Mr. Gardner first wrote to Wolff as a twenty-three year old; he notes that he has been recently discharged from the Army and is “disgustingly normal and sane (except for this spiritual preoccupation) but eager to frame my life around whatever advice” Wolff might give him. In his response, Wolff is clearly impressed by the depth of Mr. Gardner’s insight. He carefully addresses a number of points in Mr. Gardner’s letter, and then he invites Mr. Gardner to make a prearranged appointment to see him in San Fernando.
In the third letter in this file (dated sometime after 1947), Wolff notes that “at last I propose to consider on paper some features in your excellent discussions. In particular I shall devote attention to your discussion of self-analysis as this presents the very crucial difference between traditional Buddhism and the Vedanta of Shankara.” As mentioned above, Wolff mentions “other letters” that precede this one, so Wolff may be responding to points Mr. Gardner has written about, or perhaps even discussed in person (note that Wolff now uses the more familiar salutation, “Dear Reid,” in this letter).
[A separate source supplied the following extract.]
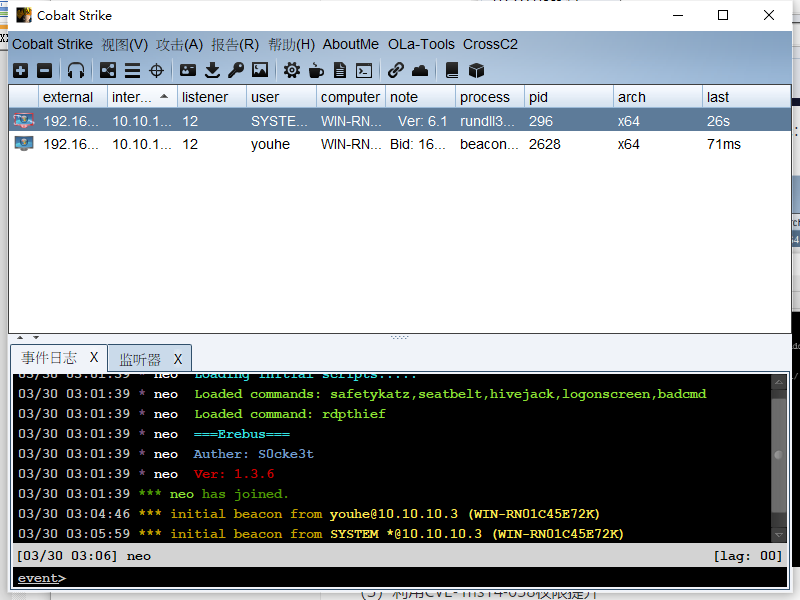Click the Disconnect minus icon in toolbar
The width and height of the screenshot is (800, 600).
tap(44, 70)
Mr. Gardner would become an accomplished artist who belonged to a small group of nonconformist painters whose work has been described as “magic realism.” Gardner explains:
My work has been called romantic. I don’t disclaim that. I do paintings of things that seem magical and moving to me. What can’t be ignored, however, is that there is such a thing as the magical. Craftsmanship presupposes it. I spend a long time on each painting. After years of learning craftsmanship, a painter gets the feel of his materials and learns what quiet miracles can be done with them.
As one can see in the painting below, Mr. Gardner sought to achieve the “magically real” with a technical ability honed by yogic contemplation on what the artist can see. Like Wyeth and other contemporary tempera painters, he painted on panels of Masonite that were prepared especially for his use; he also used his own revolutionary “fused-media” technique, which combined many successive glazes of tempera and oil. A perfectionist to the final, minute detail, Mr. Gardner would sometimes work months on a single painting, even a year. He never finished a painting in less than ninety days, often laboring on painstaking detail work with brushes so small and fine they had only a few sable hairs.
Mr. Gardner died August 25, 1976 in Phoenix, Arizona. In addition to Wolff, Mr. Gardner also exchanged letters with Aldous Huxley, and these letters can be found in the Aldous Huxley Papers, a special collection at the University of California, Los Angeles. (11 pages)

[1] See Franklin Merrell-Wolff, “Three Fundamentals of the Introceptive Philosophy,” part 8 (4 January 1974).